May 09, 2019

5 Minute Read

No Fighting in the War Room: Two Steps to Reduce Mean Time to Resolution with Modern Monitoring

By George Khoury

Splunk is committed to using inclusive and unbiased language. This blog post might contain terminology that we no longer use. For more information on our updated terminology and our stance on biased language, please visit our blog post. We appreciate your understanding as we work towards making our community more inclusive for everyone.

You’re at dinner with friends, messages start coming in, your favorite football team is about to win their first game in a very long time. You jump on the mobile app to see the last five minutes live. Then you get that dreaded error message …

“Service is unavailable, please try again”

On the other end of the message, it’s also just as frustrating — the call to war has sounded and the generals start assembling. The team meets in the war room — be it physical or virtual — and the clock is ticking.

The service owner is screaming that users can't connect …

The application team can see the service is up and users are connected …

The network dashboards are green …

The infrastructure team says that their services are green, and it's the same message as you go through each team. Just like a watermelon — all green on the outside, but red on the inside.

Businesses have two ways to make money — sell more goods or reduce costs. An incident involving a critical application will impact both of these. IDC reports the average cost of critical application failure is $500,000 to $1 million per hour (DevOps and the Cost of Downtime: Fortune 1000 Best Practice Metrics Quantified, Stephen Elliot, 2014). What should be top of mind is the mean time to resolution (MTTR). What happens time and time again is the mean time to innocence.

So how did we get here?

War rooms originated in the military, and many processes for handling an incident were established many years ago. The challenges we’re experiencing in many organizations are also visible in the military, which has addressed this through a concept called multi-domain battle (MDB). MDB utilizes five domains in a joint coalition effort: air, sea, land, space and cyber. For MDB to work, the military had to do away with domain hogging.

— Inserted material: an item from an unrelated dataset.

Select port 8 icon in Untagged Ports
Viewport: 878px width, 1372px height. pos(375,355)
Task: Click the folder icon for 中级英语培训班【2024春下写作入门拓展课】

For the non-military folk like me, domain hogging is when a crisis occurs in a land domain — the army is considered the owner of that domain and is expected to respond. If a crisis occurs at sea, the navy is viewed as owning that domain, so a ship or sub-surface solution is applied.

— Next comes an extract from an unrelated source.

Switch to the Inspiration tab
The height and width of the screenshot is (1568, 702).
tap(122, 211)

Imagine that the army shot down a missile that was fired from a plane, and the plane had been launched from a ship. The army resolved domain hogging through collaboration and visibility. This is similar to the challenge faced by many organizations. If the army can get multiple domains and countries to work together, imagine applying this to IT war rooms.

Reducing mean time to resolution with modern monitoring

A modern IT operations platform enables IT organizations to apply the army’s successful MDB approach. Modern IT operations have four key components that deliver collaboration and visibility:

Investigate: metrics and logs
Monitor: Visibility service apps, containers, IT infrastructure, networks
Analyze: Service insights and event analytics
Act: Collaboration, AIOps, prediction, orchestration

Collaboration

The first step is to break down silos to support collaboration and learning, enabling teams to work across organizational structures, gleaning the information necessary for efficient solutions.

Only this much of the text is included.